You can see in the twice-daily oral testosterone dosage above that serum testosterone values are falling into the hypogonadal range twice over a 24-hour period, but this double peak is more akin to the natural diurnal variation in testosterone that you see depicted in blue below over 180 hours. In a weekly or biweekly injectable dosage, testosterone values are theoretically never falling into the hypogonadal range, and the peak is likely almost double that of the oral forms at the current dosing.

It may be possible to keep levels more even with more frequent dosing of the oral derivatives just like you see being done over longer time frames with the injectables. This is likely a balance between the subjective advantage of more stable levels and the burden and potential decrease in consistency from having to inject or take a pill more often. It is also important to note that the oral options are likely better absorbed with a higher fat meal (20 to 45 grams), which logistically likely maxes the frequency out at 3 to 4 times per day.
To date, there is only one poster abstract that has investigated the body composition changes from these oral derivatives in hypogonadal males [6]. They found that after 180 days, fat mass decreased by 1.9 ± 2.8 kg and lean body mass increased by 2.9 ± 2.7 kg measured via DEXA. At one year, fat mass had decreased by an additional 0.5 kg, and lean body mass had increased by an additional 0.3 kg, but this was very likely not significantly different from 180 days. The researchers do not report a p-value between 180 and 365 days. Bone mineral density also showed statistically significant minor improvements during this time frame. We have covered the potential muscle gain from other TRT formulations HERE.

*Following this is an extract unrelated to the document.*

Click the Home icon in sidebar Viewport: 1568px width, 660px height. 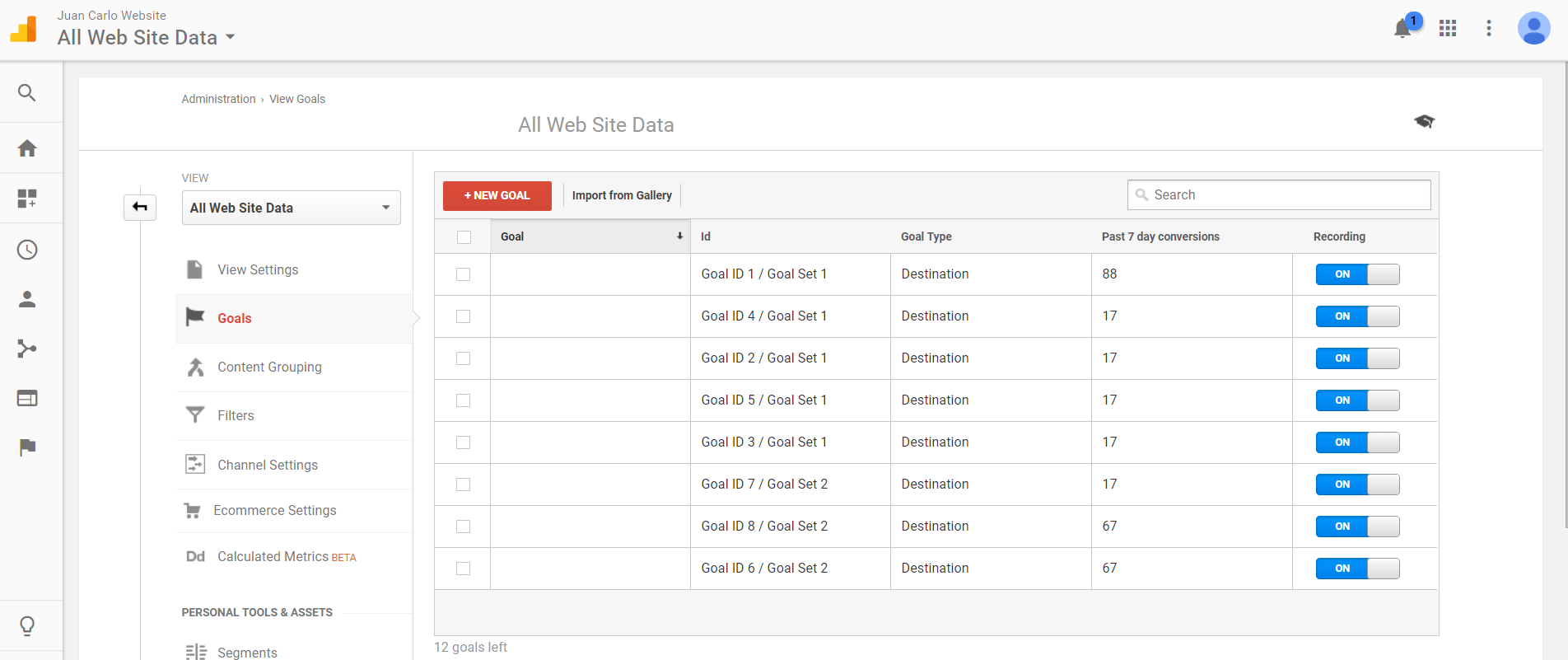(x=27, y=148)
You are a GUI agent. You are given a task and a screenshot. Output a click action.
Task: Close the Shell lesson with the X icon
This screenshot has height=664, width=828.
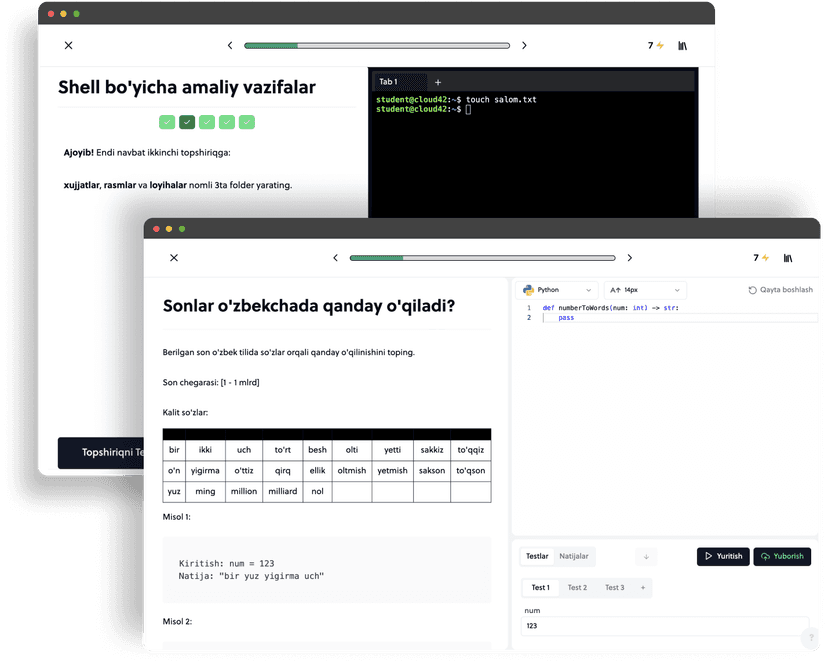[x=68, y=45]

Given the area under the curve for the oral derivatives, I would not really expect a male who is borderline low-normal in testosterone to gain any appreciable amount of lean body mass or contractile tissue from this type of dosing pattern. If eugonadal males are given this type of testosterone at TRT dosages, a significant decrease in testosterone has been observed [7]. That is all I will say on that, as you can get my full sentiments about flippant TRT+ initiation from the Iron Culture podcast HERE. It is also important to note that this type of testosterone could result in an increase in blood pressure and hematocrit that should be adequately monitored by the prescribing physician [8].

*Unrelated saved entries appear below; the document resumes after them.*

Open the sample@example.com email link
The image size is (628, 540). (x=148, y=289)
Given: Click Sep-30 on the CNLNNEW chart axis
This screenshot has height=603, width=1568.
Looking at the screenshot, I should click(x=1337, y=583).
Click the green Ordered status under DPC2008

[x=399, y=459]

A reminder that someone can gain muscle even if they "have low T", and gaining muscle and simultaneously losing fat could increase testosterone in an overweight or obese population HERE and HERE. That said, if a male is truly hypogonadal, TRT is efficacious on a variety of fronts and may aid in improving muscle, bone, metabolic, and psychosexual health.
REFERENCES:
1. DelConte, A., et al., A new oral testosterone (TLANDO) treatment regimen without dose titration requirement for male hypogonadism. Andrology, 2022. 10(4): p. 669-676.
2. Miner, M., et al., Safety, efficacy, and pharmacokinetics of oral testosterone undecanoate in males with hypogonadism. Andrology, 2025. 13(4): p. 882-893.
3. Bernstein, J.S. and O.P. Dhingra, A phase III, single-arm, 6-month trial of a wide-dose range oral testosterone undecanoate product. Ther Adv Urol, 2024. 16: p. 17562872241241864.
4. Swerdloff, R.S. and R.E. Dudley, A new oral testosterone undecanoate therapy comes of age for the treatment of hypogonadal men. Ther Adv Urol, 2020. 12: p. 1756287220937232.
5. Swerdloff, R.S., et al., A New Oral Testosterone Undecanoate Formulation Restores Testosterone to Normal Concentrations in Hypogonadal Men. J Clin Endocrinol Metab, 2020. 105(8): p. 2515-31.
6. Swerdloff, R.S., et al., SAT-044 Treatment of Hypogonadal Men with a New Oral Testosterone Undecanoate (TU) Formulation Improves Psychosexual, Well-Being and Body Composition and Bone Density Parameters. Journal of the Endocrine Society, 2020. 4(Supplement_1).
7. Miller, J.A., et al., Oral testosterone therapy: past, present, and future. Sex Med Rev, 2023. 11(2): p. 124-138.
8. Nackeeran, S., et al., The Effect of Route of Testosterone on Changes in Hematocrit: A Systematic Review and Bayesian Network Meta-Analysis of Randomized Trials. J Urol, 2022. 207(1): p. 44-51.